Structural variation in nebulin and its impact on phenotype and inheritance: establishing a dominant distal phenotype caused by large deletions

Abstract

Structural variants (SVs) of the nebulin gene (NEB), including intragenic duplications, deletions, and copy number variation of the triplicate region, are an established cause of recessively inherited nemaline myopathies and related neuromuscular disorders. Large deletions have been shown to cause dominantly inherited distal myopathies. Here we provide an overview of 35 families with muscle disorders caused by such SVs in NEB. Using custom Comparative Genomic Hybridization arrays, exome sequencing, short-read genome sequencing, custom Droplet Digital PCR, or Sanger sequencing, we identified pathogenic SVs in 35 families with NEB-related myopathies.
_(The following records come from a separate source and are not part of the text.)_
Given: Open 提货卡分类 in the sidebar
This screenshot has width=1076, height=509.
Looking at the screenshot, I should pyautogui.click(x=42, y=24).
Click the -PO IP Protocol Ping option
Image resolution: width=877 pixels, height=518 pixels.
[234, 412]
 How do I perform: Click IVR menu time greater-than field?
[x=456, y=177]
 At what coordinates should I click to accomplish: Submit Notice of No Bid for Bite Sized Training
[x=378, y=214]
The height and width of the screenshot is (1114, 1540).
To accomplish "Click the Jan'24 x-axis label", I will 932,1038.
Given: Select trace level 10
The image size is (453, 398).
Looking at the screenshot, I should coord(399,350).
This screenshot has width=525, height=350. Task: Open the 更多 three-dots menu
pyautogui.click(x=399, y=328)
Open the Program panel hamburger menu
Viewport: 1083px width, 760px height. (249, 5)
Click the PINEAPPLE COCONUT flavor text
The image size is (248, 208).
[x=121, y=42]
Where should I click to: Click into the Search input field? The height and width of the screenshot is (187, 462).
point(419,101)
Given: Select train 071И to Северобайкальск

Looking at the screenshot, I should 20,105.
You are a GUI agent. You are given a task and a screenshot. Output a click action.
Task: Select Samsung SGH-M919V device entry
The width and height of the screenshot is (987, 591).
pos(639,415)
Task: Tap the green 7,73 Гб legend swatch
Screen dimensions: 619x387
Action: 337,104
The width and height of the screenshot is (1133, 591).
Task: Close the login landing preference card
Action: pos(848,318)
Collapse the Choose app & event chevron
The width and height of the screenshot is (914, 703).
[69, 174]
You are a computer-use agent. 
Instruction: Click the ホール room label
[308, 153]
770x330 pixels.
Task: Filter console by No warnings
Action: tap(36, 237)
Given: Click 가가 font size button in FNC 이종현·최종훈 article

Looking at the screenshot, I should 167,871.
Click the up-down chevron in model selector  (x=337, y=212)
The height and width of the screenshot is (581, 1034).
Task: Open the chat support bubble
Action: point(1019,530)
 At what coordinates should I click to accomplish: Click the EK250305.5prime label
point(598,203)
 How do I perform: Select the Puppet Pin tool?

In 23 families, recessive intragenic deletions and duplications or pathogenic gains of the triplicate region segregating with the disease in compound heterozygous form, together with a small variant in trans, were identified. In two families the SV was, however, homozygous. Eight of these families have not been described previously. In 12 families with a distal myopathy phenotype (of which 10 are previously unpublished), eight unique, large deletions encompassing 52–97 exons in either heterozygous (n = 10) or mosaic (n = 2) state were identified. In the families where inheritance was recessive, no correlation could be made between the types of variants and the severity of the disease. In contrast, all patients with large dominant deletions in NEB had milder, predominantly distal muscle weakness. For the first time, we establish a clear and statistically significant association between large NEB deletions and a form of distal myopathy. In addition, we provide the hitherto largest overview of the spectrum of SVs in NEB.